====== RECORDED INFORMATION ======

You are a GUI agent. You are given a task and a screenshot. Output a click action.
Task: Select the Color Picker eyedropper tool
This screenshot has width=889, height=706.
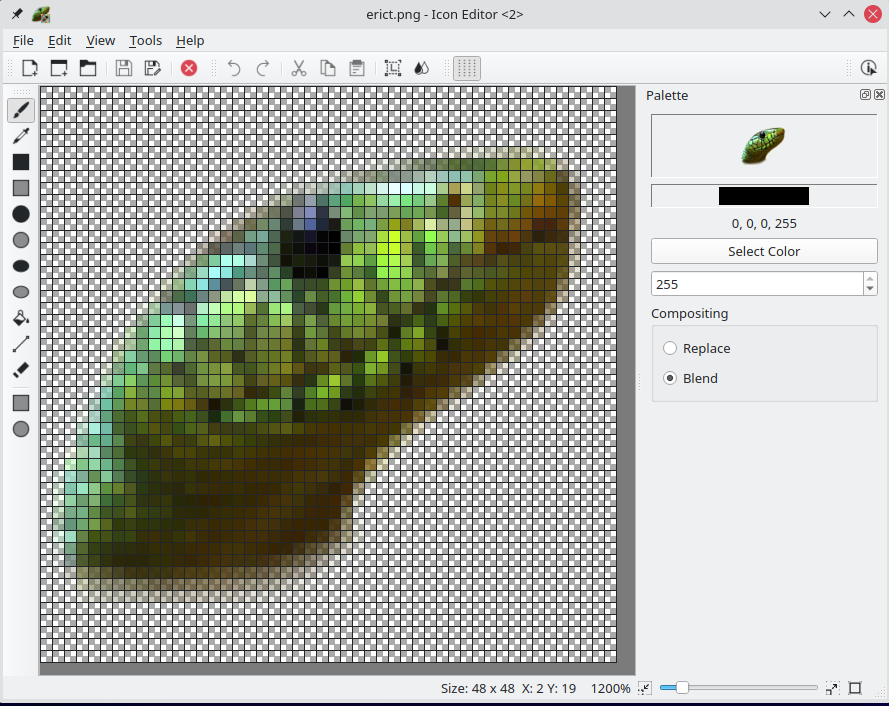point(20,135)
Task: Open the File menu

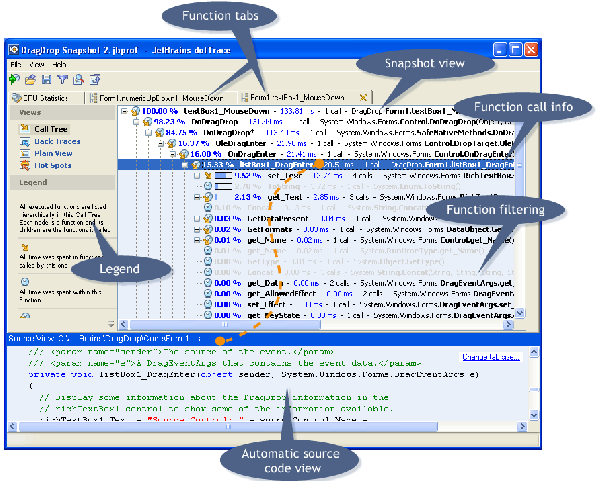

======

● EXERCISE PROMPT: Each record above is to be restated exactly, with its pictures removed from the copy.

● FINISHED TASK:
You are a GUI agent. You are given a task and a screenshot. Output a click action.
Task: Select the Color Picker eyedropper tool
This screenshot has width=889, height=706.
point(20,135)
Task: Open the File menu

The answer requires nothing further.